What I can recommend for both children and parents is the volunteer fire department. Our 9-year-old daughter has been involved for 3 months now and is absolutely thrilled...
T
Tom1978
29 Sep 2021 07:49
Pinkiponk schrieb:

"Larger windows or corner glazing, fireplace, air conditioning, dining room extended by 1m (3 feet) to rotate the kitchen island and design it as a 'carrier deck,' resulting in a different kitchen, possibly a small additional room, KNX instead of FaH, flush doors, and other small details. I think all of this would add up to around 100k.
The biggest cost would of course be the extension. Our house is actually large enough, but then there would be the opportunity to make the kitchen really great."

I don’t see any sign of showing off here. Many others have similar things. In my opinion, it’s perfectly fine to build the first house somewhat modestly and then, if the financial means allow, change or enlarge it again if it’s important to you.
My post might not fully fit the topic, but I just wanted to respond to the idea of "showing off."

════

Set task A:
Answer these from the forum post:
(i) How long has the 9-year-old daughter been involved with the volunteer fire department?
(ii) By how much would the dining room be extended?
(iii) Around what total would all the listed changes add up to?
Set task B:
In the forum post, copy the part that opens with the words containing "The biggest cost" and closes with "important to you.", renaming "extension" as "addition".
Set task C:
Please condense the forum post paragraph beginning "I don’t see any sign of showing off here" into a short bulleted list that keeps its main points.

Data extract:
════

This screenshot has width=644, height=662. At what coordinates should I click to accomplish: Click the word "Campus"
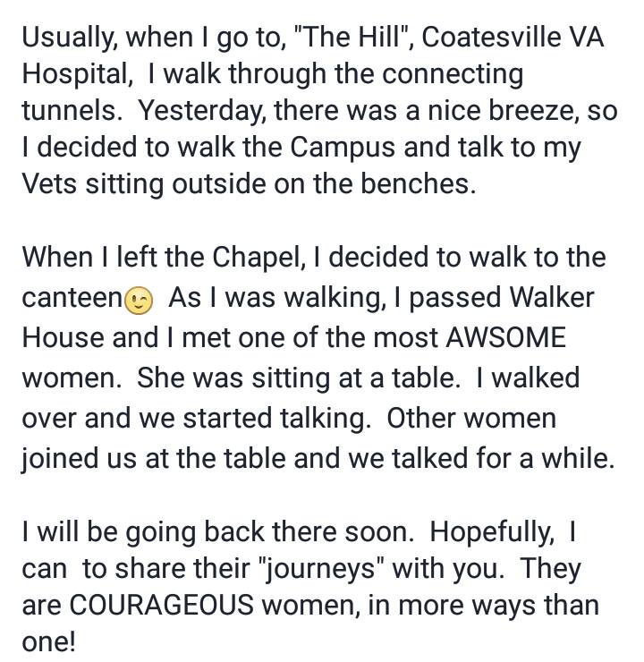pyautogui.click(x=343, y=149)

════

Exercise result A:
(i) 3 months
(ii) 1m (3 feet)
(iii) Around 100k

Exercise result B:
The biggest cost would of course be the addition. Our house is actually large enough, but then there would be the opportunity to make the kitchen really great."

I don’t see any sign of showing off here. Many others have similar things. In my opinion, it’s perfectly fine to build the first house somewhat modestly and then, if the financial means allow, change or enlarge it again if it’s important to you.

Exercise result C:
- The poster sees no sign of showing off here, since many others have similar things.
- In the poster's opinion, it's fine to build a first house somewhat modestly.
- It can later be changed or enlarged if finances allow and it's important to you.